In more detail, each turn you may send a figure to one of the various action spaces on the main board. Then, depending on the row of the action space, you will advance the inkpot on your player board’s rondel a number of steps — triggering the effects of all the tiles you have in the given line. From there, you may use dream cards and Insights (a form of resources)to treat the patients in your office.

There is also a map of central Vienna that features historic locations that you may visit with your professor meeple. These spaces allow you to perform additional actions, gain reputation, and unlock bonuses when you eventually withdraw your figures from the main board. The game has many interconnected systems that flow into each other, making every turn one that results cascading effects.

#1 Septima

Rising to the top spot!

Mindclash Games has recently been releasing design diary information about Septima and it has a lot of us excited for a lighter but highly thematic game.

Only in a few corners of the world is the memory of magic still alive, even though a few centuries ago its healing power permeated everything. Witches, its last remaining practitioners, have always been outcasts and could help human society only in strict secrecy. The leader of their people, the Septima, has always been the wisest, most knowledgeable witch. Now, as her time is coming to an end, witches from all over the world gather at Noctenburg to leave their mark on the hostile town and prove to the Septima that they are her worthy successor.
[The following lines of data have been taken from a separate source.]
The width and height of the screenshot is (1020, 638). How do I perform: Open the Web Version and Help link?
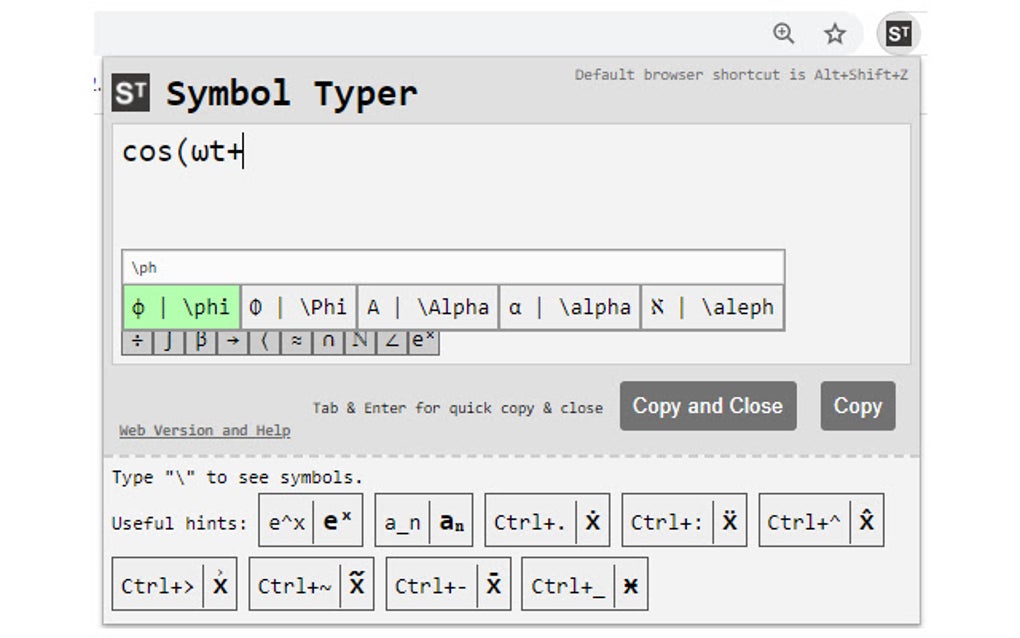coord(203,430)
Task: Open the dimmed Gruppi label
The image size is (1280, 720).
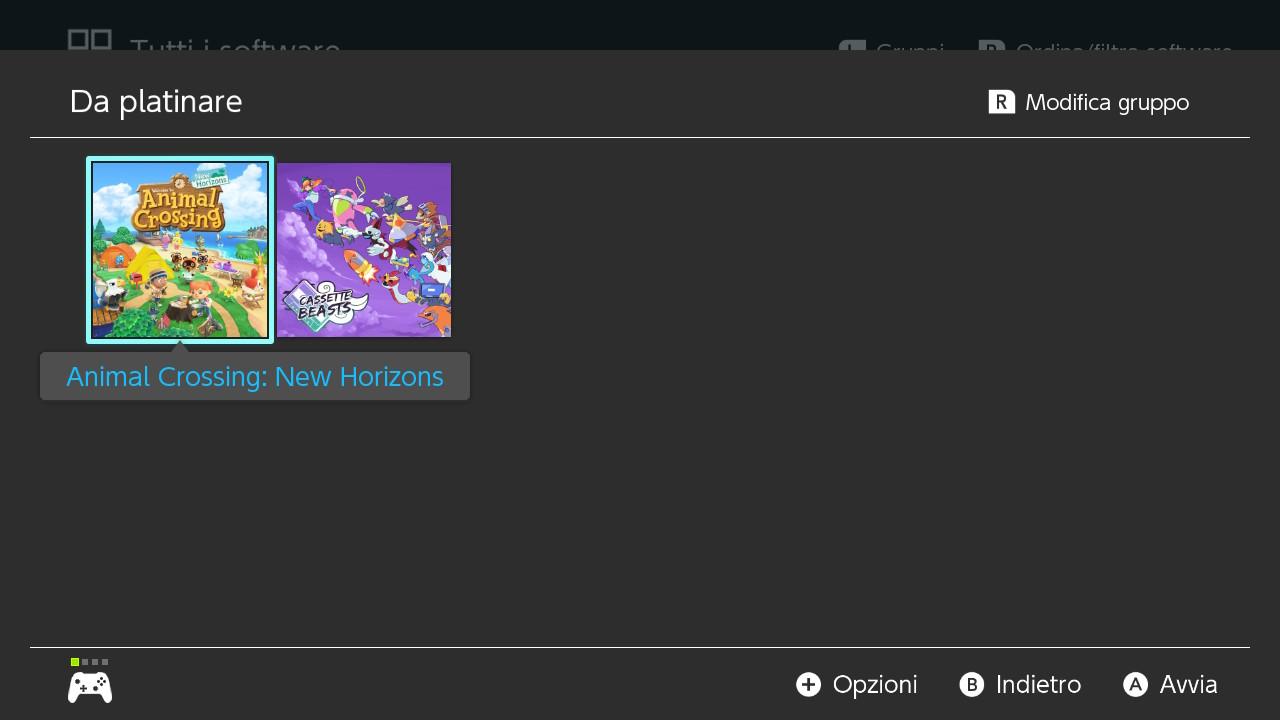Action: point(910,46)
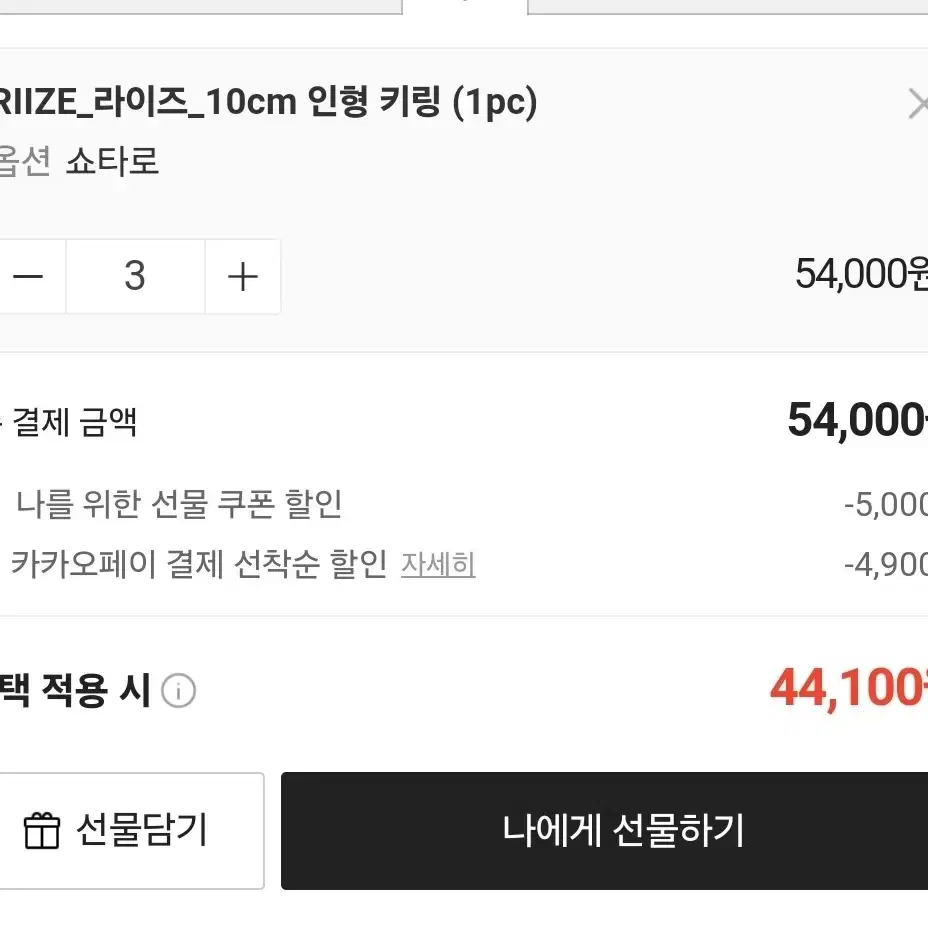Click the 54,000 item price beside the stepper
928x928 pixels.
(861, 275)
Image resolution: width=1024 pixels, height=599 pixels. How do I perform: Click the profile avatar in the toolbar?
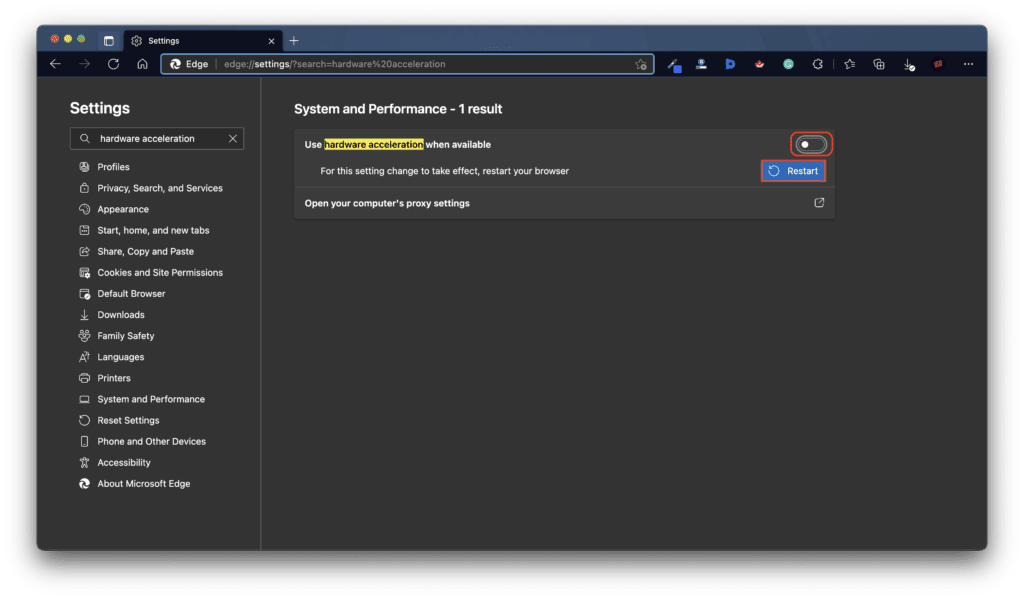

Septima is a competitive, highly interactive strategy game of witchcraft. As the leader of your coven, you must prove your worth in the town of Noctenburg to become the successor of Septima, the High Witch. Practice your craft and gain wisdom by collecting herbs, brewing potions, healing the townsfolk, mastering charms and rescuing your fellow brothers and sisters from the trials. But beware: magic, even if used for good, invokes suspicion in the townsfolk…

Simultaneous action selection with positive player interaction: Septima’s central mechanism revolves around the simultaneous, secret selection of one of nine Action cards each turn: Move, Collect, Brew, Heal, Recruit, Plea, Chant, Rite and Remember. Each Action gets a powerful bonus if it is chosen by multiple players, but performing them together also raises suspicion in the townsfolk and attracts the attention of the Witch Hunters. Decisions of when to do a shared action (and who to do it with) adds a fresh, semi-cooperative touch to a competitive game, and lots of player interaction.

Rescue witches to build your Coven: Heal, enthrall or convince the townsfolk and amass enough support to sway the periodic Witch Trials in your favor. If the hostile witnesses are outvoted, the convicted witch is absolved and joins the coven that rescued them. You start small but you can grow your coven to up to four witches this way, each with their own personality and special ability to help your cause. Reckless Witches caught by Witch Hunters are also put to trial, so with enough support from the townsfolk, even witches from other, less careful players’ coven can end up in yours.

Accessible, intuitive and familiar: Septima is Mindclash Games’ most accessible title to date, with beautiful, hand-drawn art style by Villő Farkas and with the character art of Barbara Bernát, wooden components and intuitive, theme-inspired mechanisms. It is very quick to teach and set up, and takes less than 2 hours to play, even with four players.